#### [EXERCISE DIRECTIONS]
Rewrite the material from the line with "Task: Click the first Paste Options icon" up to and including the line with "This screenshot has height=733, width=1182.", substituting "Format Options" for "Paste Options" and leaving everything else unchanged. Give only those lines.

#### [THE DATA]

-- BEGIN --

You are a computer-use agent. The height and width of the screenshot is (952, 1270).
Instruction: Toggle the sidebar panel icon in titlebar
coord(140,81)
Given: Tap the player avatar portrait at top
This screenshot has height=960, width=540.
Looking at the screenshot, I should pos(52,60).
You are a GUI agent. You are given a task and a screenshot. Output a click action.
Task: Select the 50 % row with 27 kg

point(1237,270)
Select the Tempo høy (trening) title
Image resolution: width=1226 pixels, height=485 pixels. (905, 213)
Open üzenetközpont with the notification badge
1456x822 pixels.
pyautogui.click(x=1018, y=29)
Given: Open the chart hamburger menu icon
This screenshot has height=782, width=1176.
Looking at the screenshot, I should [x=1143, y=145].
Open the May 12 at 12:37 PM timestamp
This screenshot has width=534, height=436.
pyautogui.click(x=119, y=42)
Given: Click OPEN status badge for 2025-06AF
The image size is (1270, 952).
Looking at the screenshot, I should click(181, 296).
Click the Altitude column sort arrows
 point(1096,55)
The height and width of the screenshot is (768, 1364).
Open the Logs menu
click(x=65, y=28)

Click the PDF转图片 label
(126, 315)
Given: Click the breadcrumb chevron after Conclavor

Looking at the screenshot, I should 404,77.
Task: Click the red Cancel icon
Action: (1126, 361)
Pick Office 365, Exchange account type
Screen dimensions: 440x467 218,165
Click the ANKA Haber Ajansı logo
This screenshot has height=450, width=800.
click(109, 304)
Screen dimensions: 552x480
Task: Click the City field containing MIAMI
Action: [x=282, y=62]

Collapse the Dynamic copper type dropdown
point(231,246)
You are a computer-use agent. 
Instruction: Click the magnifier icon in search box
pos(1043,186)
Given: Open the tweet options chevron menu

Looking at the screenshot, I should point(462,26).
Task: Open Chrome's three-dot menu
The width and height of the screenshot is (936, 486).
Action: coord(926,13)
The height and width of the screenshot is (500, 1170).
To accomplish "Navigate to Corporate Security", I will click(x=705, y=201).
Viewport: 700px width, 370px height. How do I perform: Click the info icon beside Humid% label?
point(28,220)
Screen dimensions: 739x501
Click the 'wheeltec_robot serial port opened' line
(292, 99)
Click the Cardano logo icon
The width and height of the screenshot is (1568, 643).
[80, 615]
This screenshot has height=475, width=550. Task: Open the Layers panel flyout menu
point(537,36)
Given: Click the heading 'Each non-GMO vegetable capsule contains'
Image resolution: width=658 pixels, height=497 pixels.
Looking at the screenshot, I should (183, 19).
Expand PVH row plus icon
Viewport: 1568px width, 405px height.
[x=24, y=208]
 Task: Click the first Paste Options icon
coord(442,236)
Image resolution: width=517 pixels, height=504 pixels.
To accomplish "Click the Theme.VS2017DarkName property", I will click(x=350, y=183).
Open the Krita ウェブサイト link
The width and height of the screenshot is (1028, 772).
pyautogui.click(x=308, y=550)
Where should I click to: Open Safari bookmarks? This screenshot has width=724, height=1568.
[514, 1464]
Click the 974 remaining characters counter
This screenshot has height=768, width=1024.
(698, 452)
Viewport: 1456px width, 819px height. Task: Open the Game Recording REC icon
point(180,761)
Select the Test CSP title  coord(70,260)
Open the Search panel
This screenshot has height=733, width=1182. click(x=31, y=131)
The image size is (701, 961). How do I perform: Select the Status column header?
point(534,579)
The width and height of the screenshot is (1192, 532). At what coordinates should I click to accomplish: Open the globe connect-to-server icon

-- END --

#### [EXERCISE RESULT]
 Task: Click the first Format Options icon
coord(442,236)
Image resolution: width=517 pixels, height=504 pixels.
To accomplish "Click the Theme.VS2017DarkName property", I will click(x=350, y=183).
Open the Krita ウェブサイト link
The width and height of the screenshot is (1028, 772).
pyautogui.click(x=308, y=550)
Where should I click to: Open Safari bookmarks? This screenshot has width=724, height=1568.
[514, 1464]
Click the 974 remaining characters counter
This screenshot has height=768, width=1024.
(698, 452)
Viewport: 1456px width, 819px height. Task: Open the Game Recording REC icon
point(180,761)
Select the Test CSP title  coord(70,260)
Open the Search panel
This screenshot has height=733, width=1182. click(x=31, y=131)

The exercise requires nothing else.